Order Date Country Sales Quantity Shipping Cost
1/22/2011 Australia 59.724 6 27.43
1/22/2011 United States 125.248 3 3.64
1/22/2011 Australia 6.318 1 1.77
1/24/2011 South Africa 110.808 3 9.92
1/24/2011 China 40.08 6 4.31
1/24/2011 India 59.25 4 4.27
1/24/2011 United States 5.94 3 0.95
1/26/2011 Japan 79.38 3 13.82
1/26/2011 India 342.51 7 13.22

SUM

SUM is a function which can be used when you have a list of numeric data and you want to calculate the sum of it. In the above tabular data, to calculate the sum of the values in Sales column, set the SUM function as shown in the code below:

Aggregation aggregateSum = new Aggregation {
    "Sales", Aggregation.Function.SUM
};
DataModel totalSum = model.Aggregate(aggregateSum);

In the above code:

  • Aggregation is a class.
  • aggregateSum is an object which holds information of the data to be aggregated.
  • Sales is the column name on which the aggregation function will be applied.
  • In Aggregation.Function.SUM, Function is an enum of Aggregation class which specifies the function to be applied on the data.
  • DataModel is a class.
  • totalSum is the object which holds the resultant data.

The output after running the above code looks like:

Sales
829.258

COUNT

COUNT is a function which can be used when you want to count the number of rows of a column in the DataModel.

The code to apply the COUNT function is shown below:

Aggregation aggregateCount = new Aggregation {
    "Country", Aggregation.Function.COUNT
};
DataModel noOfCountry = model.Aggregate(aggregateCount);

In the above code:

  • Aggregation is a class.
  • aggregateCount is an object which holds information of the data to be aggregated.
  • Country is the column name on which the aggregation function will be applied.
  • In Aggregation.Function.COUNT, Function is an enum of Aggregation class which specifies the function to be applied on the data.
  • DataModel is a class.
  • noOfCountry is the object which holds the resultant data.

The output after running the above code looks like:

Country
9

Average

AVERAGE is a function which can be used when you have a list of numeric data and you want to calculate the average of it. In the above tabular data, to calculate the average of the values in Quantity column, set the AVERAGE function as shown in the code below:

Aggregation aggregateAverage = new Aggregation {
    "Quantity", Aggregation.Function.AVERAGE
};
DataModel finalAverage = model.Aggregate(aggregateAverage);

In the above code:

  • Aggregation is a class.
  • aggregateAverage is an object which holds information of the data to be aggregated.
  • Quantity is the column name on which the aggregation function will be applied.
  • In Aggregation.Function.AVERAGE, Function is an enum of Aggregation class which specifies the function to be applied on the data.
  • DataModel is a class.
  • finalAverage is the object which holds the resultant data.

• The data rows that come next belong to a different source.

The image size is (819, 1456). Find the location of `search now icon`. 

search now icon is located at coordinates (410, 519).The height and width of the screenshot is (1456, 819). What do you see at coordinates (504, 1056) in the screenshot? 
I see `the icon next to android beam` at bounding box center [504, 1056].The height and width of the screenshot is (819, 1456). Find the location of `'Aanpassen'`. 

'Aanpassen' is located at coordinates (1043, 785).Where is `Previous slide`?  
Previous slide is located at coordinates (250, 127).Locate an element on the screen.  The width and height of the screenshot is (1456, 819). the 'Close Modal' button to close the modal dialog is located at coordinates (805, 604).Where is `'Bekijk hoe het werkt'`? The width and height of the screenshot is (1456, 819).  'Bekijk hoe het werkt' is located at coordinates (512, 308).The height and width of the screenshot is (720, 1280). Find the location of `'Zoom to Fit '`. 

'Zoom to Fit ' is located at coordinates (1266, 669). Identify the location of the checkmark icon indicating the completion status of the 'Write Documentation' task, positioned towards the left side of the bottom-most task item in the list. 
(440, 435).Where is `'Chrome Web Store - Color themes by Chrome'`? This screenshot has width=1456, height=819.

The output after running the above code looks like:

Sales
4

MAX

MAX is a function which can be used when you have a list of numeric data and you want the largest value of the list. In the above tabular data, if you want the largest Sales value, set the MAX function as shown in the code below:

Aggregation aggregateMax = new Aggregation {
    "Sales", Aggregation.Function.MAX
};
DataModel maxValue = model.Aggregate(aggregateMax);

In the above code:

  • Aggregation is a class.
  • aggregateMax is an object which holds information of the data to be aggregated.
  • Sales is the column name on which the aggregation function will be applied.
  • In Aggregation.Function.MAX, Function is an enum of Aggregation class which specifies the function to be applied on the data.
  • DataModel is a class.
  • maxValue is the object which holds the resultant data.

The output after running the above code looks like:

Sales
342.51

Min

MIN is a function which can be used when you have a list of numeric data and you want the lowest value of the list. In the above tabular data, if you want the lowest Sales value, set the MIN function as shown in the code below:

Aggregation aggregateMin = new Aggregation {
    "Sales", Aggregation.Function.MIN
};
DataModel minValue = model.Aggregate(aggregateMin);

In the above code:

  • Aggregation is a class.
  • aggregateMin is an object which holds information of the data to be aggregated.
  • Sales is the column name on which the aggregation function will be applied.
  • In Aggregation.Function.MIN, Function is an enum of Aggregation class which specifies the function to be applied on the data.
  • DataModel is a class.
  • minValue is the object which holds the resultant data.

The output after running the above code looks like:

Sales
5.94